There was less variability between therapist outcomes for patients who dropped out of therapy, compared to patients who completed. Our results indicate that although all therapists’ outcomes were negatively affected by dropout, there was a larger reduction in the recovery rate of therapy dropouts, relative to the rate for completers, for above average therapists compared to below average therapists. This was due to the above average therapists being considerably more effective with therapy completers. That above average therapists had more therapy completers also contributes to their relative effectiveness overall. Research to date suggests therapist skills in building the alliance and repairing ruptures seem to be strongly associated with therapy completion or not (Roos and Werbart 2013; Safran and Muran 2000).

Limitations and Future Research

The naturalistic design of the study meant there was less control over certain aspects of therapeutic provision. However, this design means that the study is representative of the therapeutic provision routinely delivered in practice. Although we used a sample of patients above clinical cut-off on the PHQ-9 and focused on change in depression symptoms, controlling for anxiety, it was not known whether depression was the focus of the therapy as this is not recorded by the service and no formal diagnoses are made. This is a limitation of the current study, although reports indicate that depression and mixed anxiety and depression are by far the biggest reasons for referral to IAPT services (Health & Social Care Information Centre 2014).

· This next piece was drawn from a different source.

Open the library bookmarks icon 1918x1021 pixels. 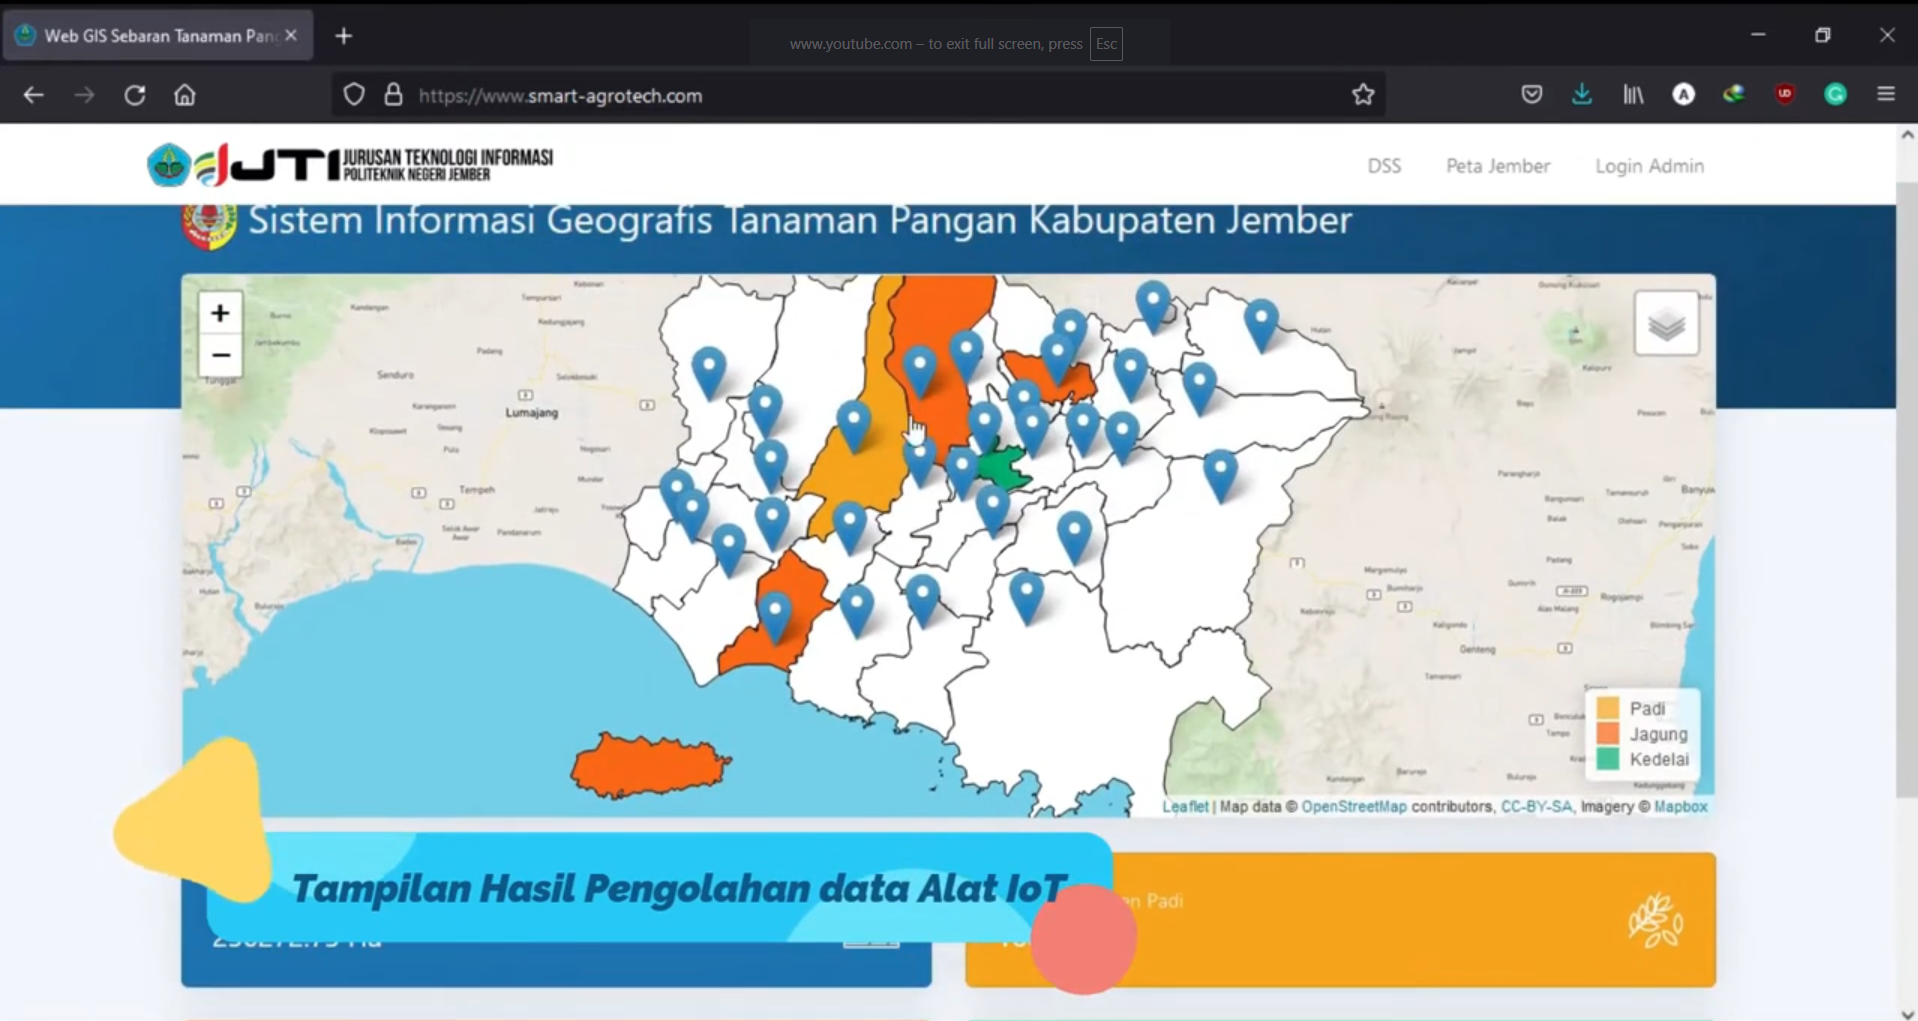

The absence of other potential predictor and confounder variables such as a measure of therapeutic alliance or adherence was also a limitation. Treatment modality was the only therapist variable available and future research should investigate other therapist characteristics that may explain some of the variability between therapists. It would also be valuable for future research to examine sessional change trajectories—in particular, comparing CBT and counseling trajectories, and trajectories with more and less effective therapists. This was not possible with the current dataset.

Finally, the current study was carried out at a single IAPT site and results may not be generalizable to other types of therapy service. Future research should investigate therapist effects in relation to dose, treatment ending and patient outcomes in very large datasets from multiple sites, in order to consider any ‘site effects’. Where possible, these datasets should include variables such as sessional outcome measures, diagnosis and therapist factors and characteristics.

Summary and Conclusions

We found significant variability between therapists’ outcomes after controlling for case-mix and that the effect on outcomes of sessions attended and patient drop-out, varied between therapists. More effective therapists were found to have fewer therapy dropouts and be more effective with therapy completers than less effective therapists. For therapy completers, more effective therapists delivered one more session on average than less effective therapists and were able to achieve greater change per session.

The current findings suggest that the two factors often given greater prominence in research, policy and delivery, namely therapy type and dose, may be less important for patient outcomes in services delivering evidence-based therapies, than the variability between therapists and maximizing the likelihood of patients completing a course of therapy. In order to inform therapist training, supervision and recruitment, future research should consider the features and characteristics of those therapists who are able to achieve greater improvement in their patients and more able to keep their patients in therapy to an agreed ending.